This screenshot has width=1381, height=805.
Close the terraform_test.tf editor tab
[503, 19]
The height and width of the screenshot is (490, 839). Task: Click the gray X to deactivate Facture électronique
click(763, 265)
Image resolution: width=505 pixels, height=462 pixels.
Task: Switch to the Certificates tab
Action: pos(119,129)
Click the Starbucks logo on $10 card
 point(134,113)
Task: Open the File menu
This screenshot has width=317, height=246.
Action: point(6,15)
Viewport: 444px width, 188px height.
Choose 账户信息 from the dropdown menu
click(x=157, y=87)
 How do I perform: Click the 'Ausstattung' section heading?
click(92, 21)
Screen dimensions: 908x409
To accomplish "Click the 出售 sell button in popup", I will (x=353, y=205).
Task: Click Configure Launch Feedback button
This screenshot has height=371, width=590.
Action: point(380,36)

==

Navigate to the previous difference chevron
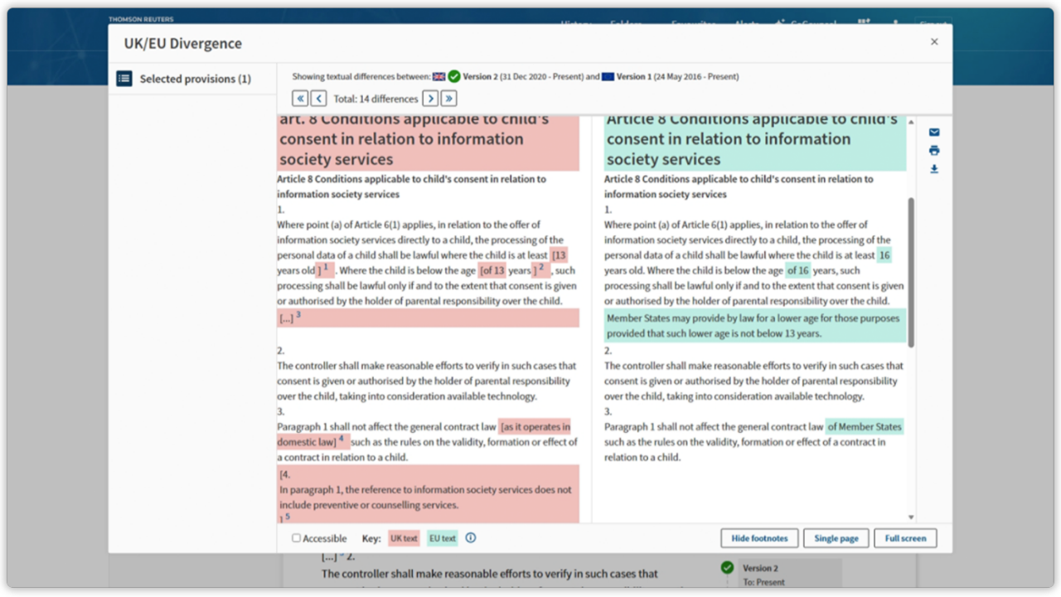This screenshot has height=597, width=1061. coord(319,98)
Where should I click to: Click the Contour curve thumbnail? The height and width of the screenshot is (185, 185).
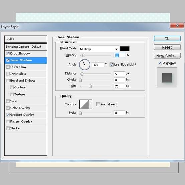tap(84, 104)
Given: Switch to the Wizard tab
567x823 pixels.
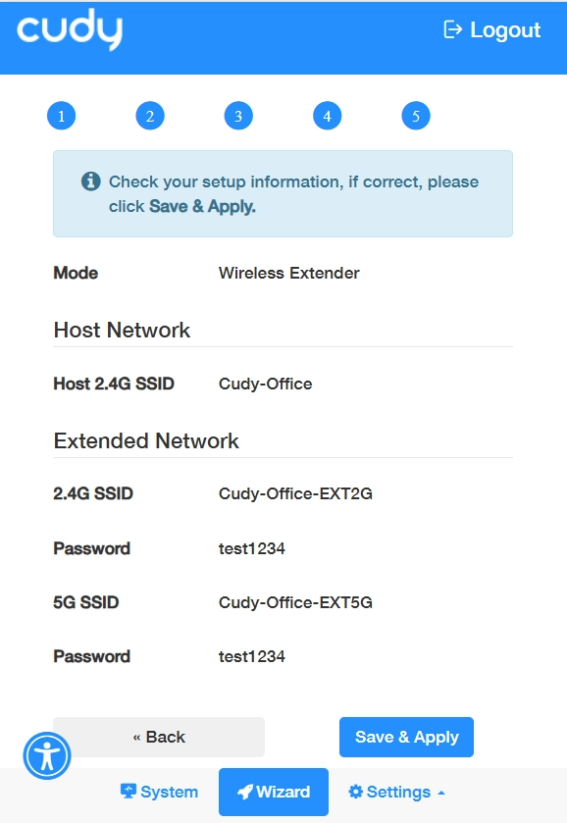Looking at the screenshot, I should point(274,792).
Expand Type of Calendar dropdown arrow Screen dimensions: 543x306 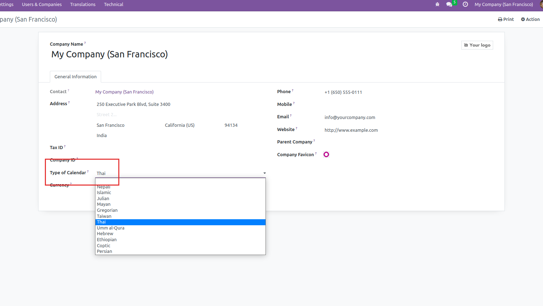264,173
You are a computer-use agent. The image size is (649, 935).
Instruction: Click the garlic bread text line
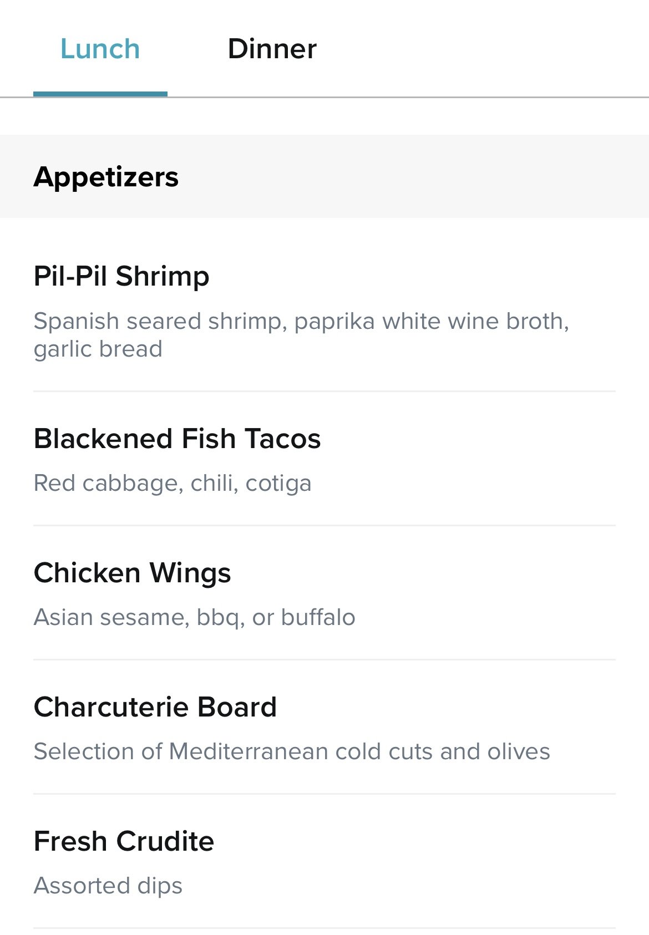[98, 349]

---

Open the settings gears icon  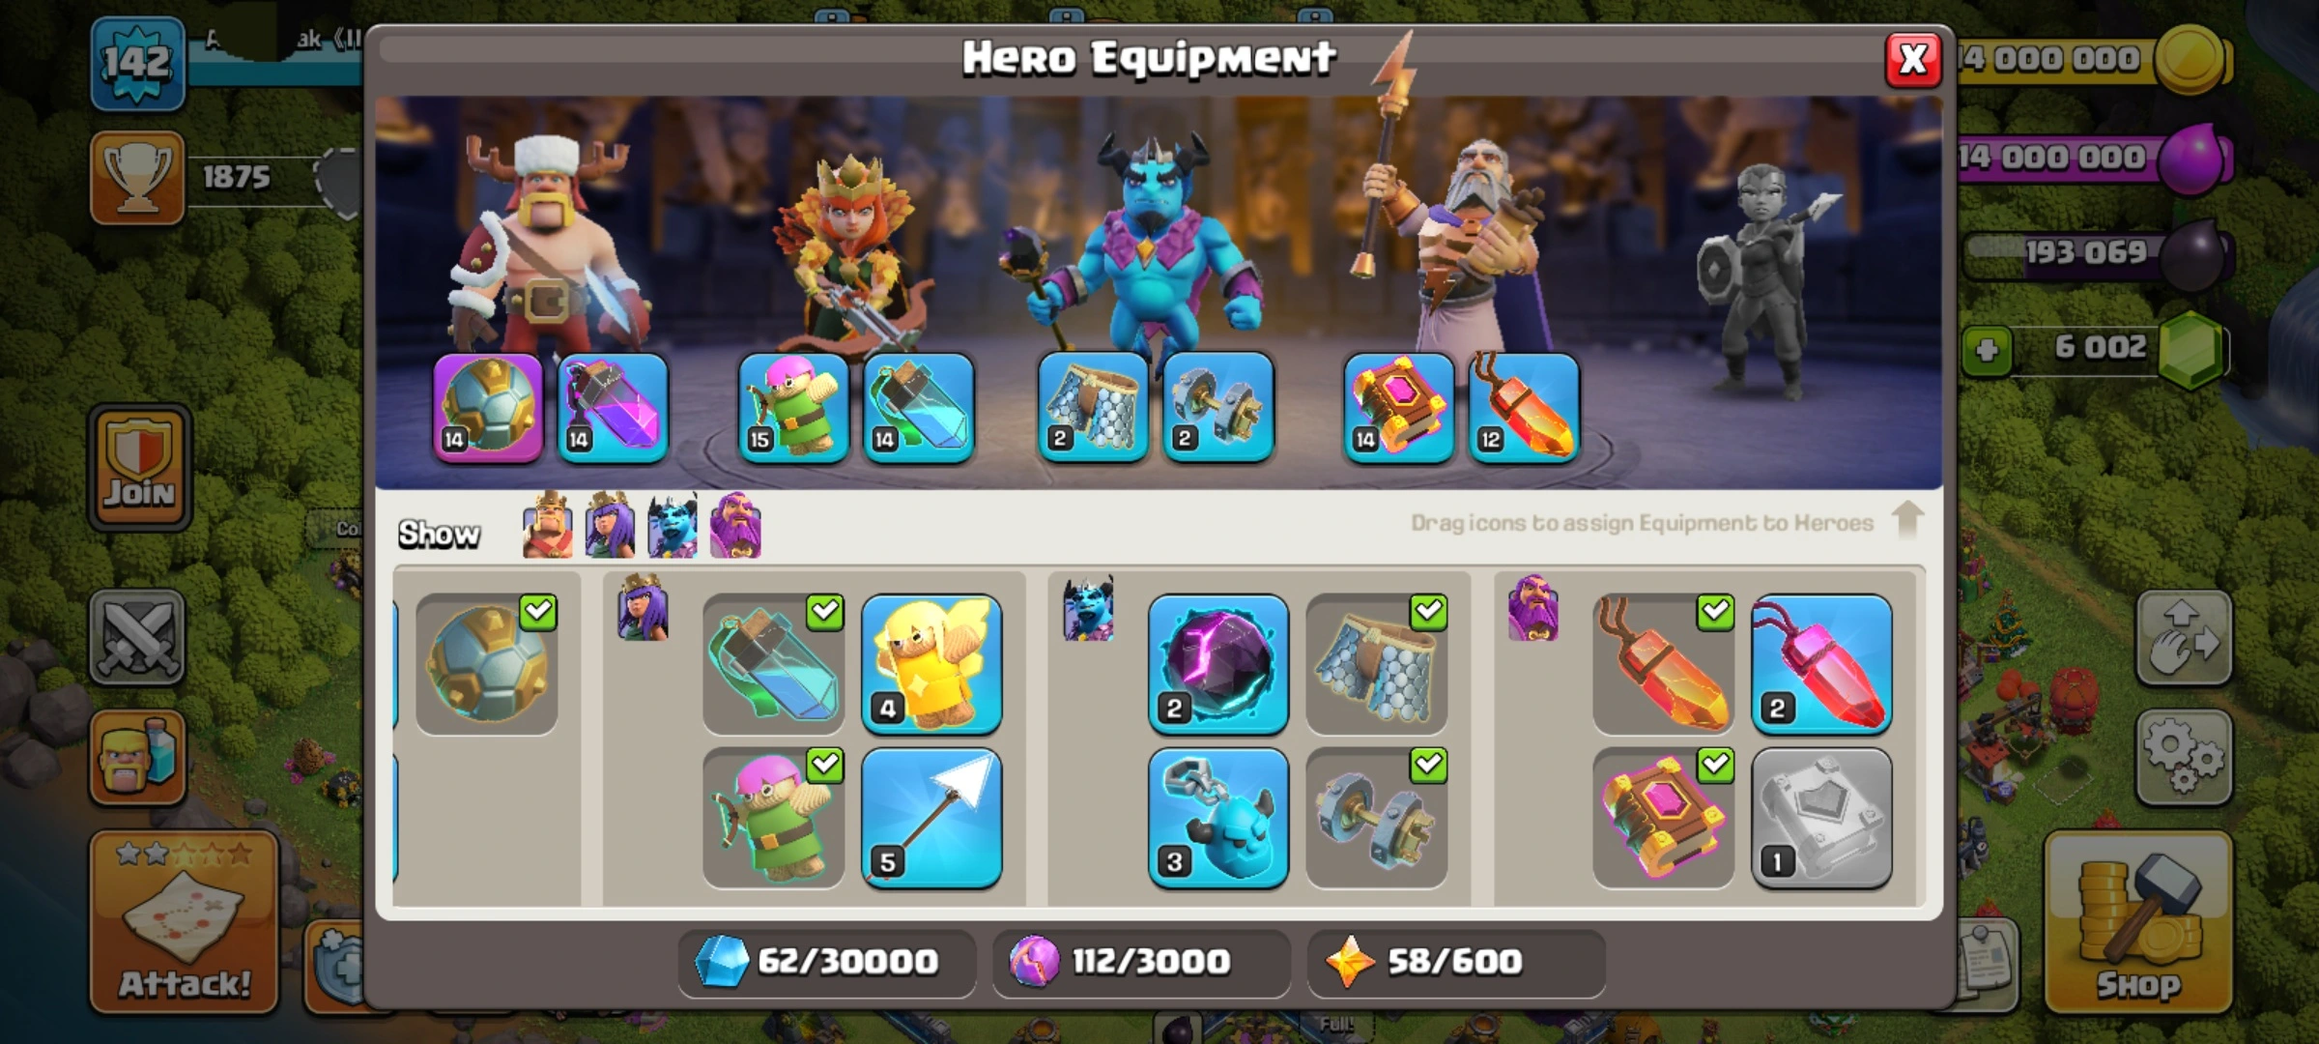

- _ASSIGNMENT_
Only one number is wanted: how many lines of the data above include the word "button".

- _SOLUTION_
2